An Teilen des ersten Fit-for-55-Paketes gibt es bereits die erste Kritik. Ein Fortschrittsbericht der slowenischen EU-Ratspräsidentschaft zur überarbeiteten Energieeffizienz-Richtlinie, der beim Treffen der Energieminister*innen am 2. Dezember vorgelegt wurde, zeigt laut Berichten des Informationsdienst EurActiv, dass einige Mitgliedstaaten mit den nachgeschärften Zielen überfordert seien. Dies wiederum errege die Besorgnis von Nichtregierungsorganisationen, die die neuen Ziele durch Verwässerungsvorstöße bedroht sähen, so das Medium. Der Vorschlag verpflichte die EU-Länder, ihren Energieverbrauch bis 2030 gemeinsam um 9 Prozent unter das Niveau von 2020 zu senken, dies scheine einigen EU-Staaten „zu ambitioniert“ zu sein.

CAN Europe liefert „acht Gründe, warum der Reformprozess des Energiecharta-Vertrags zum Scheitern verurteilt ist“

Während die Länder in Europa und der EU ihre Klimaschutzmaßnahmen mit ehrgeizigeren Strategien verstärken, gibt es einen Vertrag, der Investitionen in fossile Brennstoffe rechtlich schützt, kritisiert das Klimaschutzbündnis CAN Europe.
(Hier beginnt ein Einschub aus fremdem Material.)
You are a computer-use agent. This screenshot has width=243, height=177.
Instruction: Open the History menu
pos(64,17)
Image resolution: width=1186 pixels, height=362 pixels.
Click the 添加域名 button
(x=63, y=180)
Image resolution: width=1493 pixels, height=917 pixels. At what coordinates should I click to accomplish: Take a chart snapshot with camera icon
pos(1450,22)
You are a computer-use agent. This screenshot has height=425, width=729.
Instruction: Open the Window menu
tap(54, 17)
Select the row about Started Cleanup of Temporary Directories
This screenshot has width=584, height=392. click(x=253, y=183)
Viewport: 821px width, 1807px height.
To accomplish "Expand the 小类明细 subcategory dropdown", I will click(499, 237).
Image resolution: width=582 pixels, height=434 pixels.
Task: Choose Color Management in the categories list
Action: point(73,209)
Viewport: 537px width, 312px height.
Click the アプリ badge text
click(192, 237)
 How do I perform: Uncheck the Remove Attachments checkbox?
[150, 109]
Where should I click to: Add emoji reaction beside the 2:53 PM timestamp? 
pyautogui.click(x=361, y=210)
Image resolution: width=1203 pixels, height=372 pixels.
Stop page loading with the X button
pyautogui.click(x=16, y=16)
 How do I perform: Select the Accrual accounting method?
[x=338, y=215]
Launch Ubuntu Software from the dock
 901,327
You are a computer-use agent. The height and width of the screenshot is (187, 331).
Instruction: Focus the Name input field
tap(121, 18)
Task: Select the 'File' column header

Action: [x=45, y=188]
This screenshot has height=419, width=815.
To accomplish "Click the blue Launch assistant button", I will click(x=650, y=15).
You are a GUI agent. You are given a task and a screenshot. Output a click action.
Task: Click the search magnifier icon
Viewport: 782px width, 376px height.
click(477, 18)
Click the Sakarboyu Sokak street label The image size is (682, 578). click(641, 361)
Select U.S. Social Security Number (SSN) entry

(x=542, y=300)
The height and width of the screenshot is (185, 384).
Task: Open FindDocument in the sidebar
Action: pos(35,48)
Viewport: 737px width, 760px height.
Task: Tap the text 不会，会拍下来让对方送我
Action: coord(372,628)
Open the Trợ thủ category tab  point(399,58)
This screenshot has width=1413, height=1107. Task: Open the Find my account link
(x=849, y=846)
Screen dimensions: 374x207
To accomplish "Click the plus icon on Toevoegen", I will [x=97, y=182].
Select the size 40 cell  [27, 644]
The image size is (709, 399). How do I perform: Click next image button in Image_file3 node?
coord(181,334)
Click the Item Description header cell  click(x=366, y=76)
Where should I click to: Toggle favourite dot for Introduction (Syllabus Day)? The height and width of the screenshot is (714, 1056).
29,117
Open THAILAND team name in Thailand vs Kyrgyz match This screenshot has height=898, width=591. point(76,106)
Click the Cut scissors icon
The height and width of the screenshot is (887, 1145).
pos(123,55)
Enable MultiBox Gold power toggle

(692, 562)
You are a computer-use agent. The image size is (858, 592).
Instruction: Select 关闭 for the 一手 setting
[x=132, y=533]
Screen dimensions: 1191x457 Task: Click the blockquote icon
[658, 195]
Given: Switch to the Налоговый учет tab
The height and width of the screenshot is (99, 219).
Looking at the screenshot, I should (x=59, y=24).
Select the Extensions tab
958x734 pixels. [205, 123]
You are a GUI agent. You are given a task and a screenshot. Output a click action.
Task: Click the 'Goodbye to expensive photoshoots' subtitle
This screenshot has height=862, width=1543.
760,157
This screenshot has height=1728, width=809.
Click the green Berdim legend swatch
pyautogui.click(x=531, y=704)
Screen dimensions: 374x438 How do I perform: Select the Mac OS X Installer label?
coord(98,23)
Der Vertrag über die Energiecharta (ECT) sei ein wenig bekanntes, aber höchst umstrittenes internationales Handels- und Investitionsabkommen, das den Klimaschutz erheblich behindert und Unternehmen für fossile Brennstoffe die Möglichkeit gibt, souveräne Regierungen wegen ihrer Klimapolitik zu verklagen. Über einen Mechanismus namens Investor State Dispute Settlement (ISDS) können Unternehmen, die in Energieprodukte und -infrastrukturen wie Kohleminen, Ölfelder und Gaspipelines investieren, jeden der 55 Unterzeichnerstaaten (einschließlich der EU, Deutschlands, Frankreichs und Großbritanniens), die den Vertrag unterzeichnet haben, verklagen, wenn ihre Maßnahmen den Gewinnen schaden. „Dieses System ist intransparent, sehr günstig für Investoren und trägt nicht dazu bei, unseren Übergang zu einer kohlenstoffarmen Welt zu erleichtern“, so CAN Europe.
Auch die Europäische Kommission habe den Vertrag als „veraltet“ und „nicht mehr tragfähig“ bezeichnet. Parlamentarier*innen und Organisationen der Zivilgesellschaft aus ganz Europa haben die EU-Mitgliedstaaten aufgefordert, gemeinsam aus dem Vertrag auszutreten. In einem längeren Artikel hat CAN Europe acht Gründe zusammengetragen, warum der ECT abgeschafft und nicht reformiert werden sollte.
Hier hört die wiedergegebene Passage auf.